Abstract 1121 Neonatology: Clinical Studies in the Premature Infant Platform, Tuesday, 5/4

Prophylactic indomethacin (0.1mg/kg/dose, q24H × 6 days) initiated within the first 24 hours of life promoted closure of PDA in 90 preterm infants with birthweight (BW) between 600-1250 grams and gestational age (GA) between 23-29 weeks in a prospective, randomized, controlled trial (J Pediatr 1996; 128: 631-7). 46 of 47 placebo infants and 42 of 43 indomethacin infants survived. Because previous reports suggested indomethacin decreases cerebral blood flow and may play a role in the development of ischemic brain injury and developmental handicaps (J Pediatr 1991; 118: 112-5 and Lancet 1990; 335: 1491-95), 66 of 88 (75%) survivors were seen for ND follow-up at three years CA. Neurodevelopmental outcome was categorized as follows: Normal: no significant abnormalities on physical and/or neurological exam and developmental testing scores on the Bayley Scales of Infant Development < 1 SD below the mean; Mild to Moderately Abnormal: isolated muscle tone abnormalities, strabismus, unilateral blindness, hyperactivity and/or developmental testing scores between 1 and 2 SD below the mean; Impaired: blindness, spasticity, deafness, hydrocephalus, and/or severe delay with developmental testing scores more than 2 SD below the mean.

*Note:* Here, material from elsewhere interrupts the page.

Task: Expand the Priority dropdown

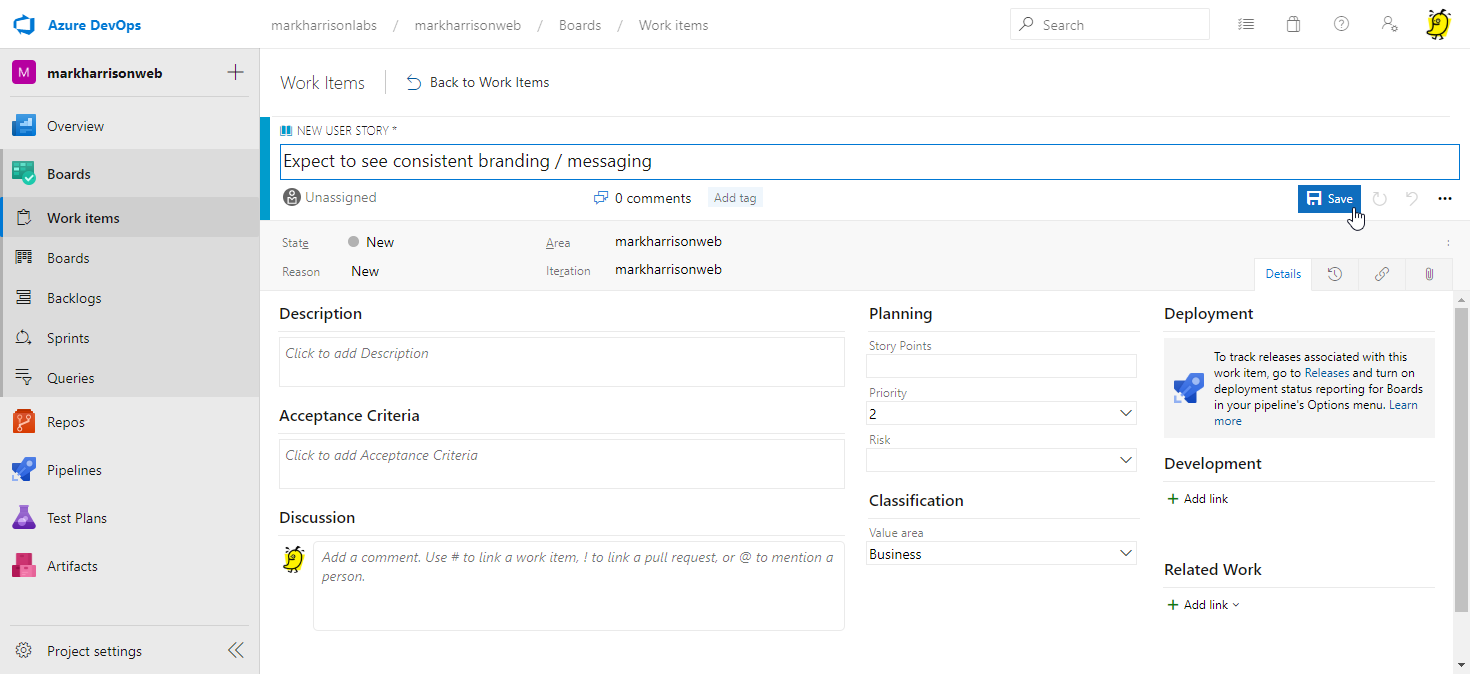Action: pyautogui.click(x=1126, y=413)
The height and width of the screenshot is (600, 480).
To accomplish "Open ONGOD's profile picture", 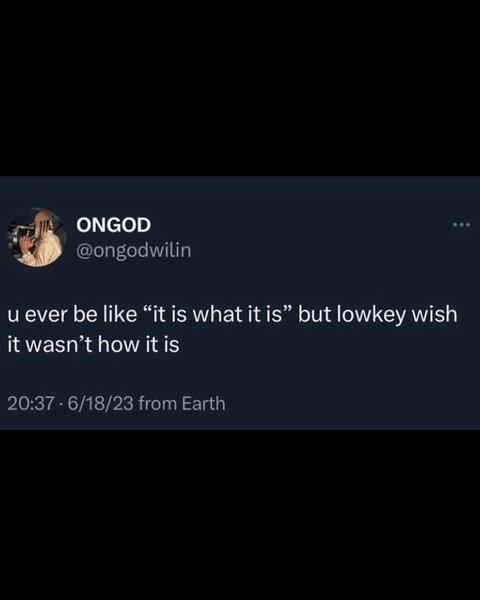I will 37,237.
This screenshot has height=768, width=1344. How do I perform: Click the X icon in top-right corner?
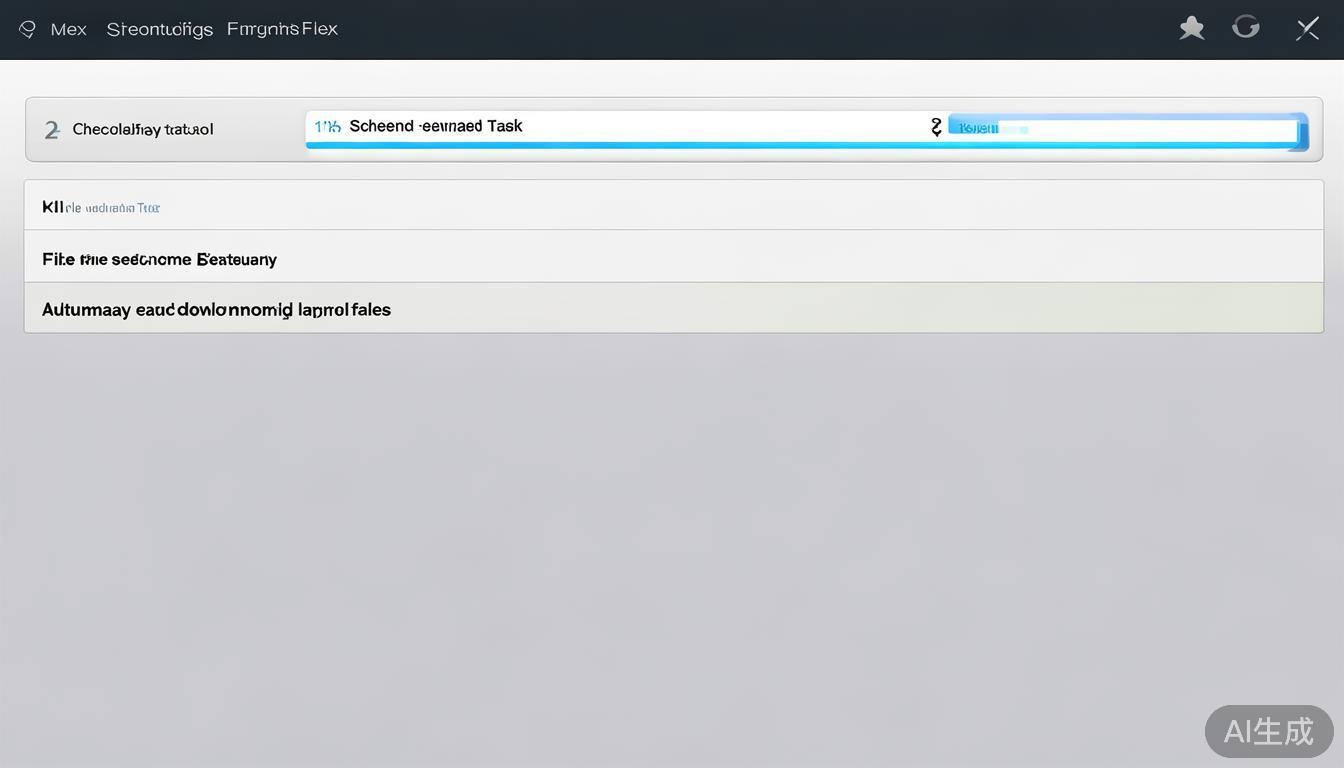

RESULTS: There were no significant differences in BW, GA, sex, % inborn, antenatal steroid administration, C/Section rate, race, Apgar scores and diagnosis between the two groups seen at ND follow-up. Neurodevelopmental outcome of the 66 infants is shown in the table below: (HC=head circumference)

Table 1 No caption

Analysis based on ordered logistic regression, controlling for GA, also indicates a higher risk of adverse neurodevelopmental outcome for placebo-treated infants than for those given indomethacin, with an odds ratio of 1.64 (95% CI, 0.53 to 5.26; p value not significant).

CONCLUSION: Prophylactic indomethacin administered in the first 24 hours of life for the prevention of PDA does not result in adverse neurodevelopmental outcome at approximately three years corrected age.